▸ Work request
Whenever a line in the data holds the string "image", pull that line out.

▸ Data supplied
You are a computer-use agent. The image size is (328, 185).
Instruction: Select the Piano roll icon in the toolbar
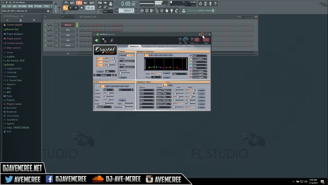152,11
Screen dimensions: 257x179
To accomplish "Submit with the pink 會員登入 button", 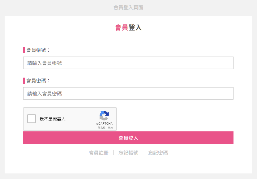I will (x=128, y=138).
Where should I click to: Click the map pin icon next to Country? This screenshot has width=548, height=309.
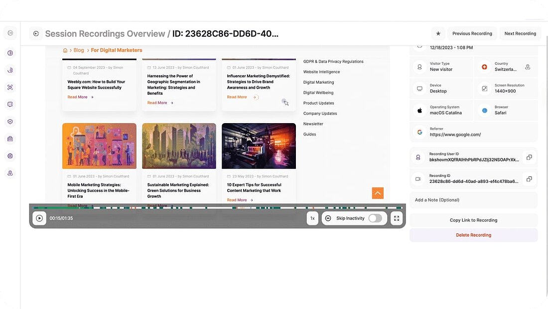(528, 67)
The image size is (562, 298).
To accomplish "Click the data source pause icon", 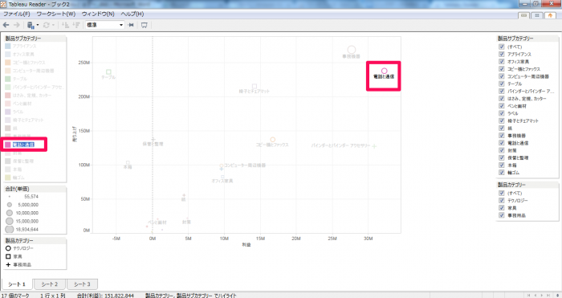I will [x=31, y=25].
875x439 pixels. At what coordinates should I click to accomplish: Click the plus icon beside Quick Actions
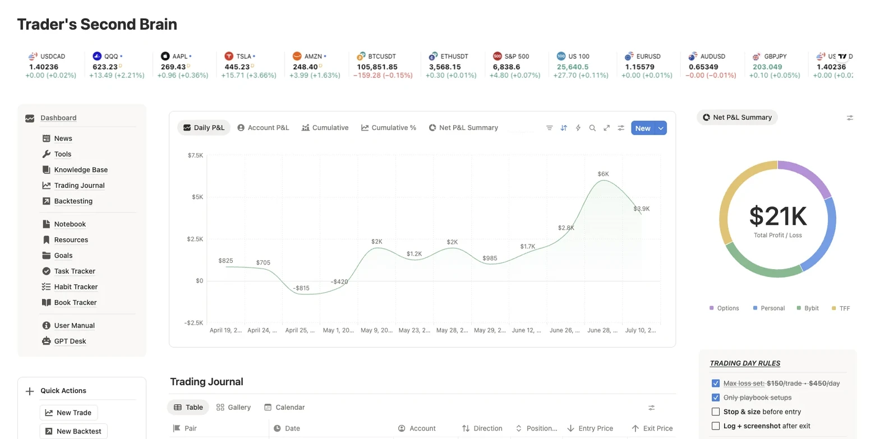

▸ Solution for this task
You are a computer-use agent. The image size is (328, 185).
The image size is (562, 298).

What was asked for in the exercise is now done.